Keep the pictures out, please, and set down every record exactly.
═════ Given entries
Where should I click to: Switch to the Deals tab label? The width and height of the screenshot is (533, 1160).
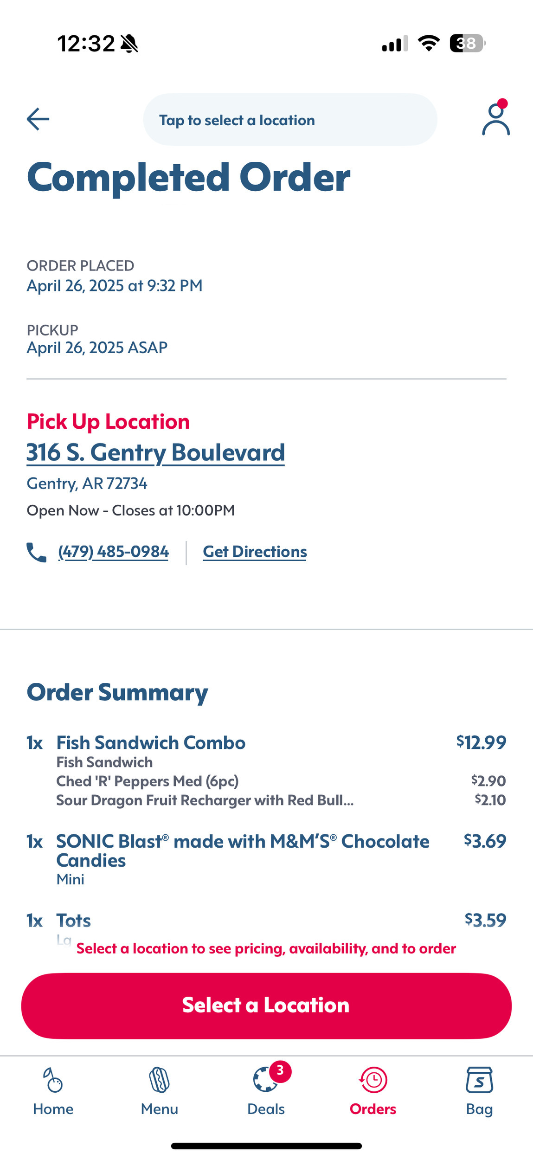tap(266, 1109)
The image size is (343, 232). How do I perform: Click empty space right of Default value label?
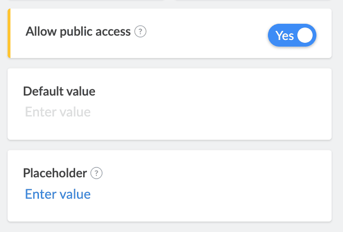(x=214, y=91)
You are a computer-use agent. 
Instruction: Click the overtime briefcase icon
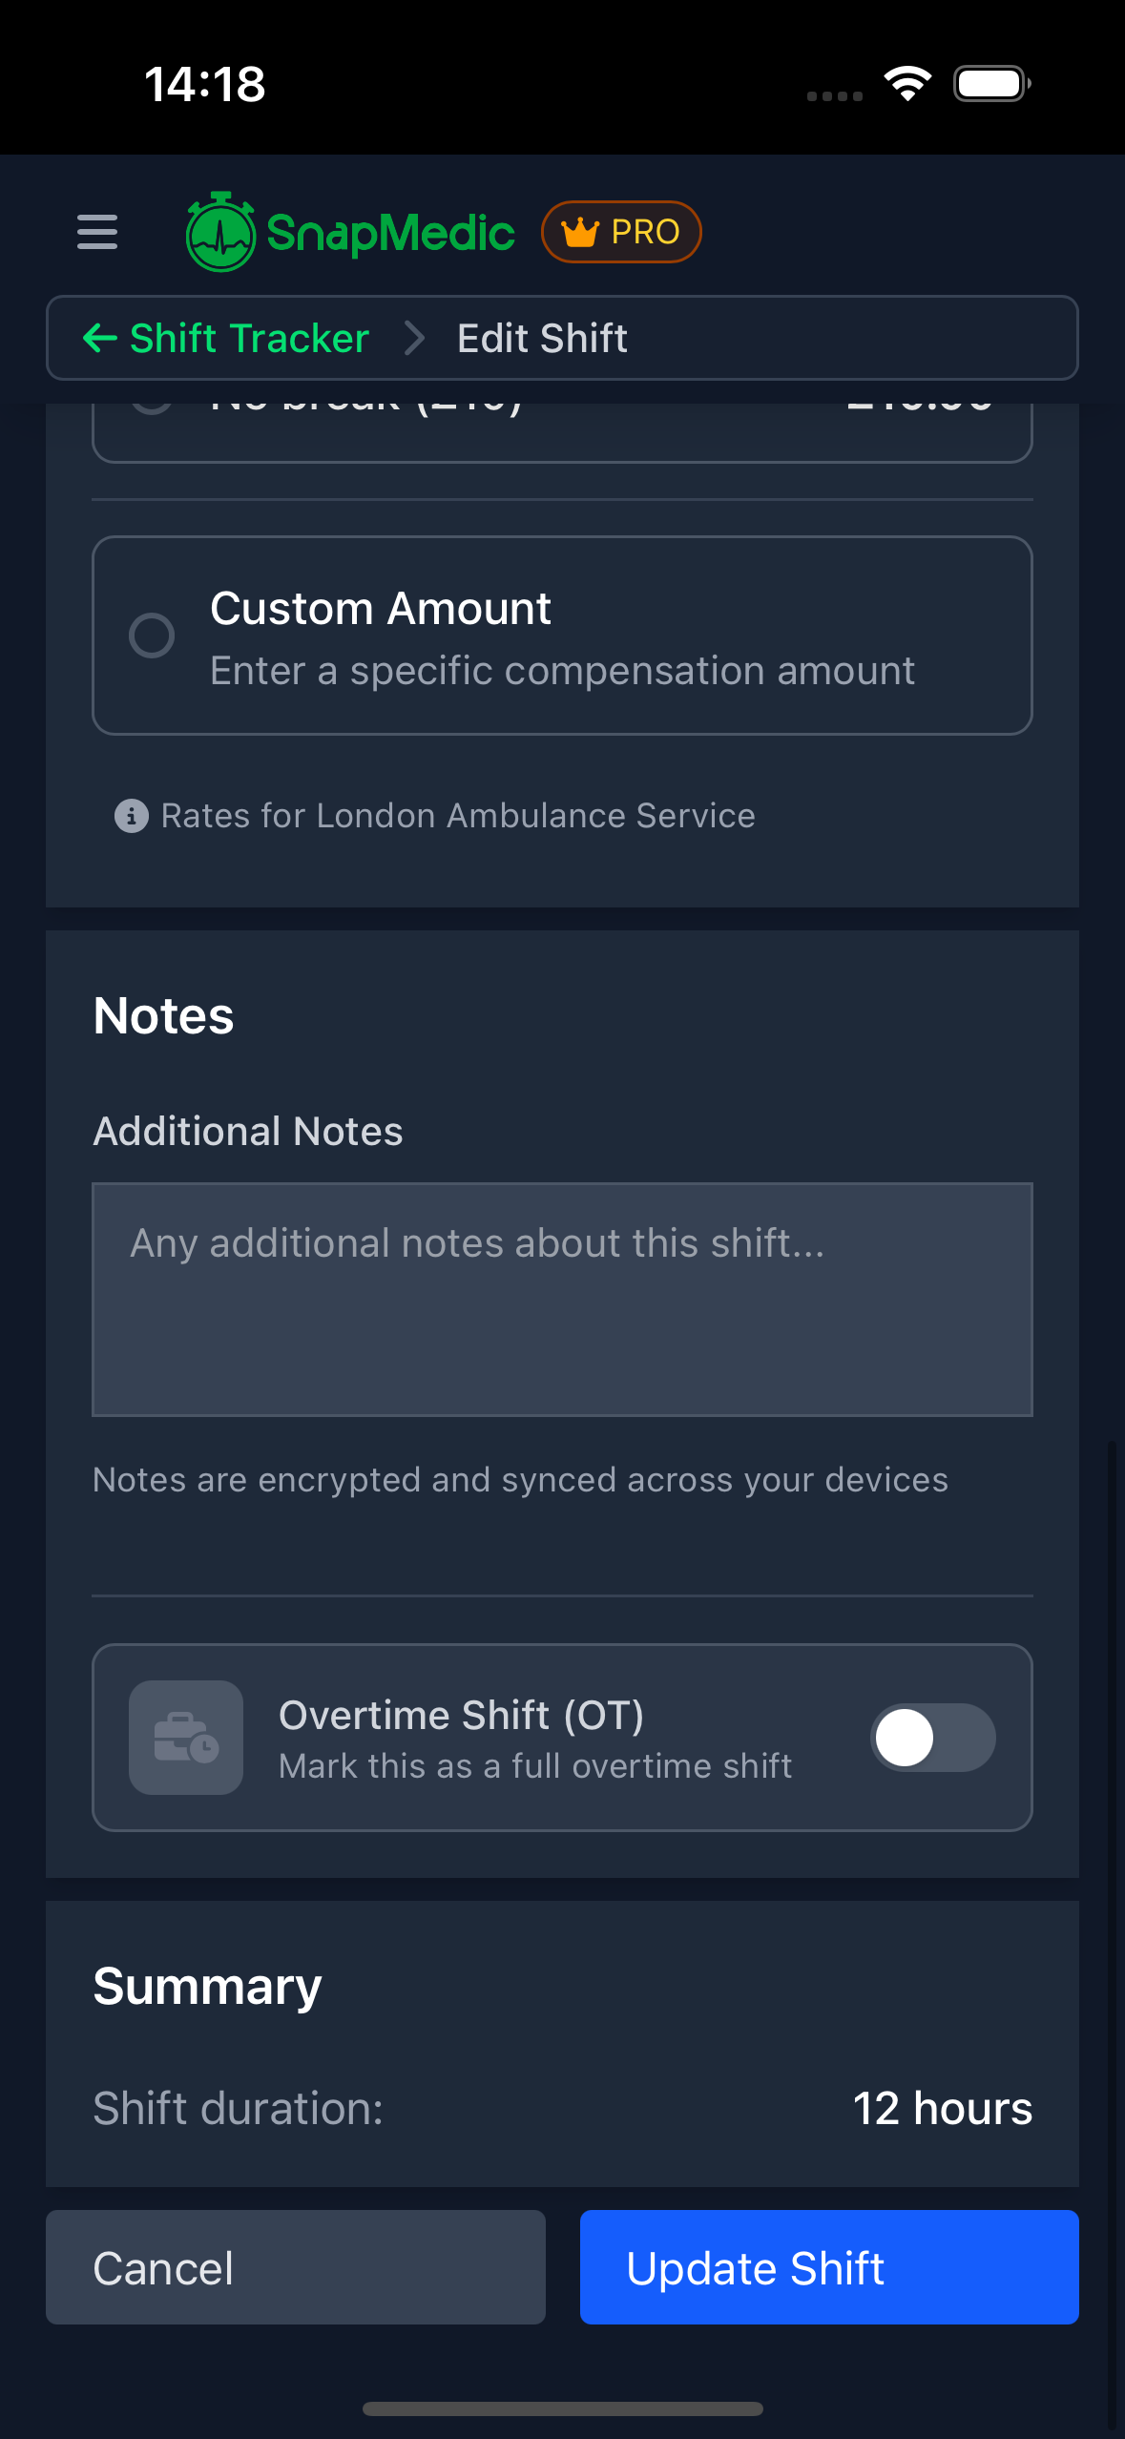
══════════
=== Expected output ===
Where should I click to: Switch to the Deals tab label? The width and height of the screenshot is (533, 1160).
tap(266, 1109)
The image size is (343, 232). How do I perform: Click empty space right of Default value label?
(x=214, y=91)
You are a computer-use agent. 
Instruction: Click the overtime briefcase icon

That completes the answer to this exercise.